RECORDS FOR THIS TASK |
§ §

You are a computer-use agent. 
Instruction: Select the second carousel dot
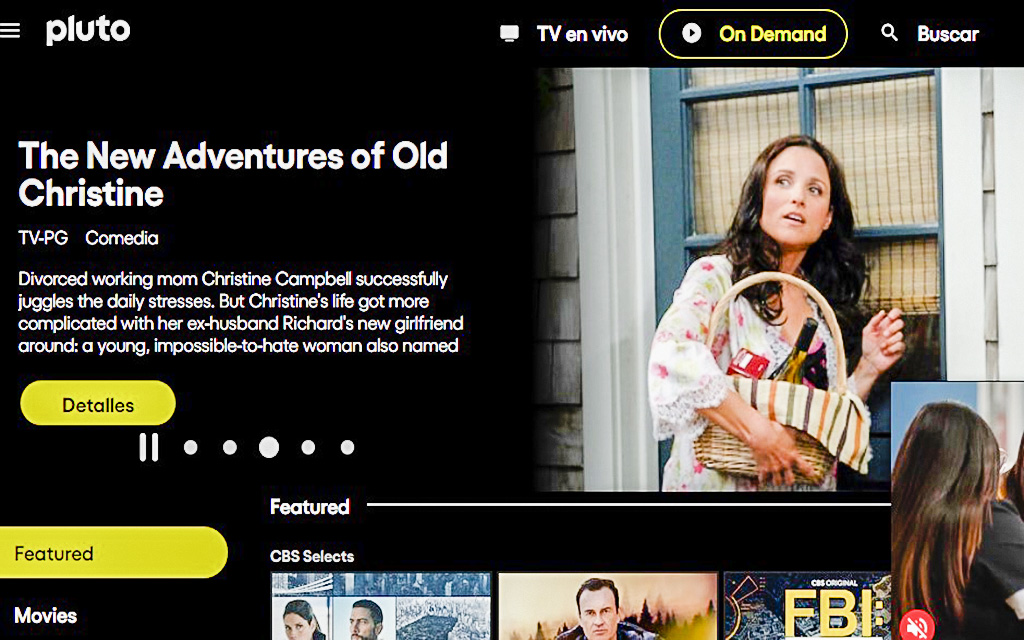(x=230, y=447)
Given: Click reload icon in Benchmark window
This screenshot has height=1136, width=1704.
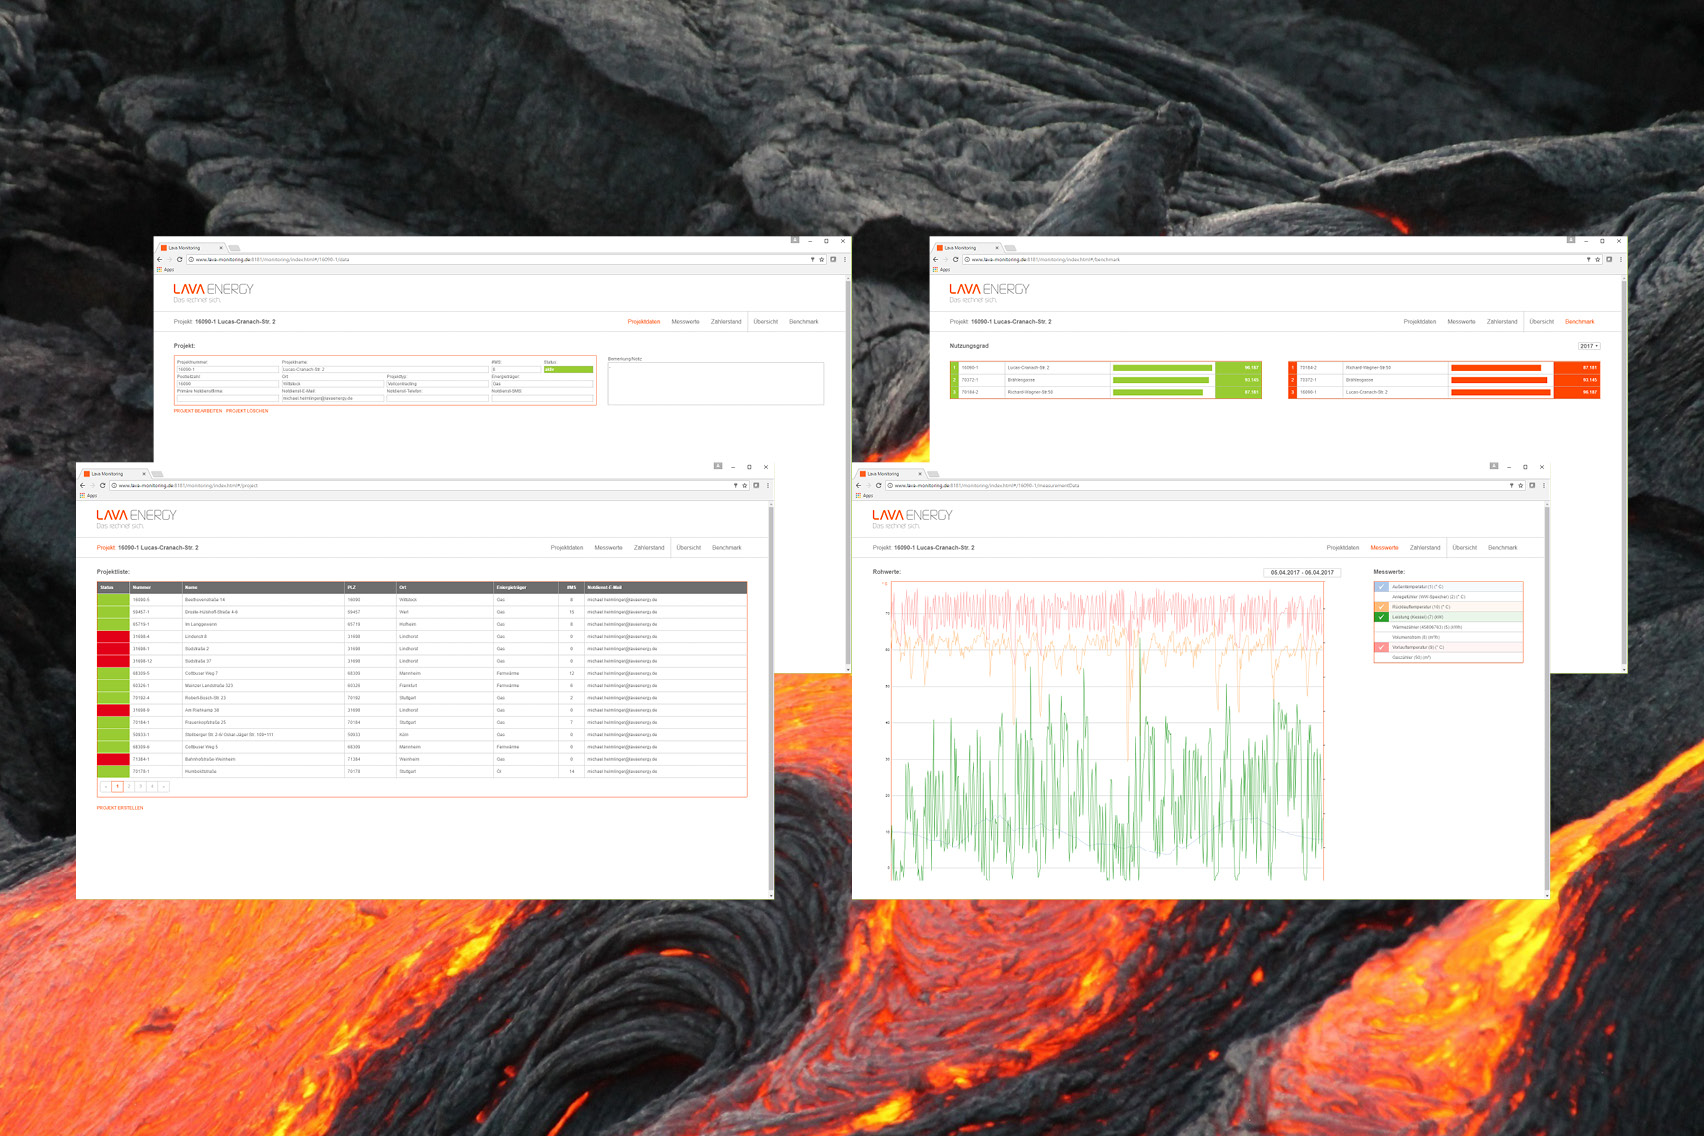Looking at the screenshot, I should 955,260.
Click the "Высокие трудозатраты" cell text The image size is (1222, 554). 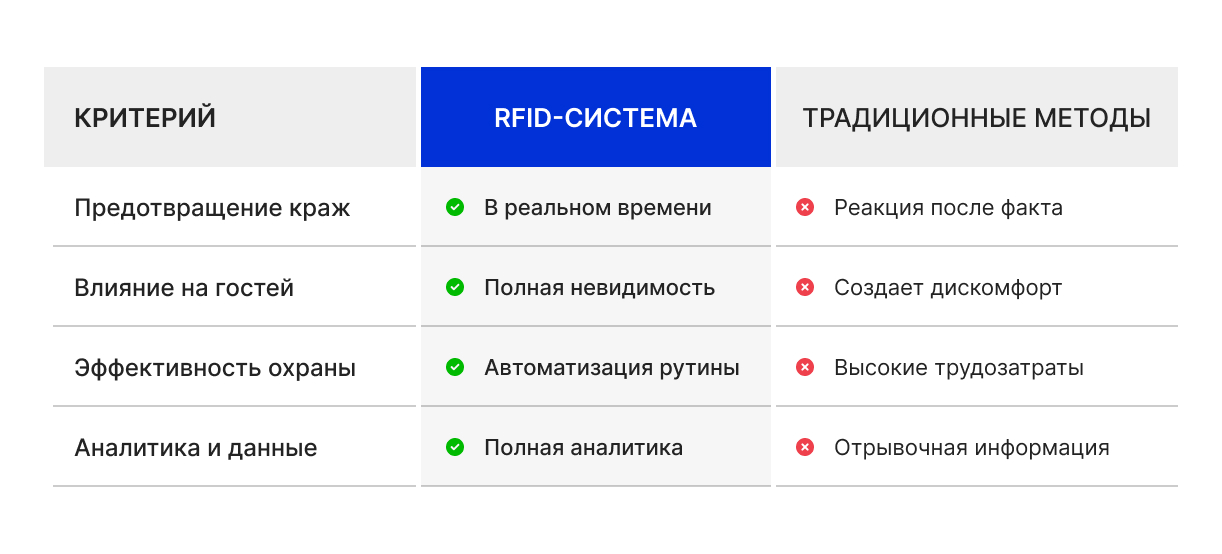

§ §

WHAT IS EXPECTED | Quote the text of all the records above word for word, leaving out the pictures.

EXERCISE RESPONSE |
You are a computer-use agent. 
Instruction: Select the second carousel dot
(x=230, y=447)
Given: Click reload icon in Benchmark window
This screenshot has height=1136, width=1704.
Looking at the screenshot, I should 955,260.
Click the "Высокие трудозатраты" cell text The image size is (1222, 554). 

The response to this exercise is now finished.